While many are excited about the potential of AI, it does come with a large environmental impact, data hygiene issues, and other concerns. AI is powered by resource-intensive servers which consume huge amounts of energy. Data storage centers (server farms) account for more than 1% of global energy.
These giant server farms back up everything from government records to social media profiles to corporate data, and AI greatly exacerbates this rise. A single query from OpenAI's ChatGPT uses ten times more electricity than a Google query.
Researchers estimate that the computational power cost required to train AI models doubles every six months. Data centers further require a huge amount of water for cooling, burning another precious resource.
In the near future, online content could be more than 99% AI-generated, rendering the internet unrecognizable. Plus, AI agents will also be playing an increasing role in human activities to execute tasks.
Introducing AI Agents
An AI agent independently fulfills duties on behalf of users. This can include booking flight tickets or hiring an employee. The human sets the goals, while the AI agent acts autonomously to execute the task in the most efficient manner.
To do this, they could access your email, calendar, contacts, messages, etc, as well as accessing a multitude of third-party apps to execute transactions. This will involve many RPC and API calls, requiring significant resources and testing. However, it could vastly improve the human experience having benefits in terms of customer service, cost reduction, and improved efficiency.
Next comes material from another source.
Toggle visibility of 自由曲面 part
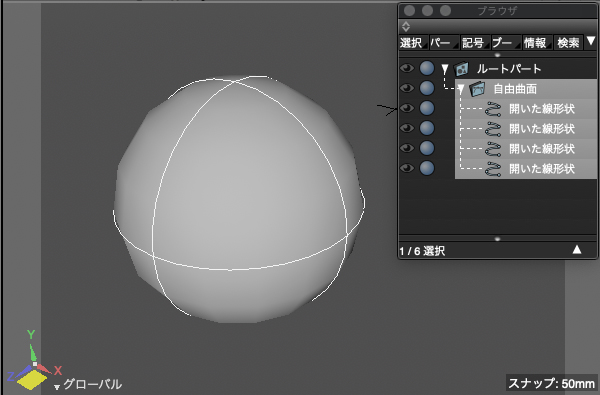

These AI agents will work from foundational LLMs, such as ChatGPT. At present, AI agents are still very much developmental and there are ethical considerations to account for, such as data privacy and resource usage. There are a multitude of AI agent types to be developed including simple reflex, model-based reflex, goal-based agents, utility-based agents, learning agents, hierarchical agents, etc.
Such AI agents could drastically reduce the time spent on prompt engineering; a once-exciting field could be rendered redundant in a surprisingly short space of time, depending on other related innovations. They will have applications in multiple industries, including healthcare, insurance, gaming, education, etc.
Data Suggests That Agents Are The Future of AI
According to Gartner, 33% of AI interaction could be done through agents as soon as 2028, less than four years time. The first wave of such agents will likely be focused on chat agents instead of more sophisticated, multidimensional models. AI agents can act as specialized self-learning employees dedicated to a distinct function.
AI chat agents turn out higher-quality content and reduce review times in comparison to typical AI-powered chatbots. Google, Microsoft, and Amazon have all admitted to building AI agents and even dedicated power stations to support them.
In the realm of financial services, an AI agent could detect financial fraud as it is happening, alerting the appropriate authorities and instigating security procedures. Within marketing, they could monitor budgets and proactively identify opportunities for expansion. In HR, candidates could be interviewed and hired/rejected based on performance, with little overhead.
Currently, most organizations are not prepared to leverage AI agents. But this is largely because the infrastructure is not there yet. Startups could be very active in the next few years pushing forward AI agent technology; it could prove to be a lucrative field as the next major technological development on the planet.
Supporting AI Agent Development
The sheer volume of data is growing relentlessly, and non-AI systems can’t keep up. It's only natural to assume that AI will be responsible for the majority of data processing. Yet in order for AI agents to make purchasing decisions on behalf of users, an essential function, the data needs to be transactional and trusted. These are words long associated with blockchain, a far more efficient architecture than the traditional server model.
This is especially true when the disparate networks begin to work synergistically, with full cross-chain interoperability. It's a known fact that the combined output of individual components working together generates an output far greater than each working in isolation. It could also help reduce the growing environmental burden associated with continual AI development.
Blockchain is the perfect infrastructure to assist AI agents in executing economic transactions for users, instead of simply interpreting data. However, the blockchain architecture itself needs to be re-engineered until it can accurately parse data and feed it to these economic AI agents. Until then, we are unlikely to see AI agents really take off, as they have no working architecture.
In sum, AI agents are perfectly suited to blockchain, but only when on-chain data is made more readily available for consumption.